A Russian, a Korean, and a Mexican walk into a bar. How do they communicate?

In English, of course! Especially if that bar is around the corner from an international science conference. That is, because in today's world, scientists speak English.

As world powers were pooled and divided during and after the events of World War II and the Cold War, the once polyglot world of academic science became overwhelmingly English-only. That may not be a big surprise seeing as how the same can be said for business, engineering, and medicine. It's also not likely to change anytime soon. 

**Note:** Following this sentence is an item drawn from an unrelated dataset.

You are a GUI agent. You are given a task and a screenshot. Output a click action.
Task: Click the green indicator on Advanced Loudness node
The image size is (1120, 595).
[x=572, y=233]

So, if your students are interested in science, then English dominance ought to light a bunsen burner under their backsides to get them motivated to study English, lest they regret it later in life.

English however, wasn't always the primary language of science. Truth be told, the multilingual background of science has left a significant impact on the way we speak English today. Latin, German, and French have all made significant contributions to the vocabulary of science, but in the 19th century it was fashionable for scientific and technological terms to be named in Greek. 

Many everyday things would have a completely different ring to them today if that was not the case. 'Monosodium glutamate' would be 'one salt glutamic acid', and 'photographs' would be called 'lightwriting'. Somehow the direct English translation lacks a certain grace. Maybe even the 'selfie' would be a bit more dignified in Greek as an 'autoportrait', or maybe not?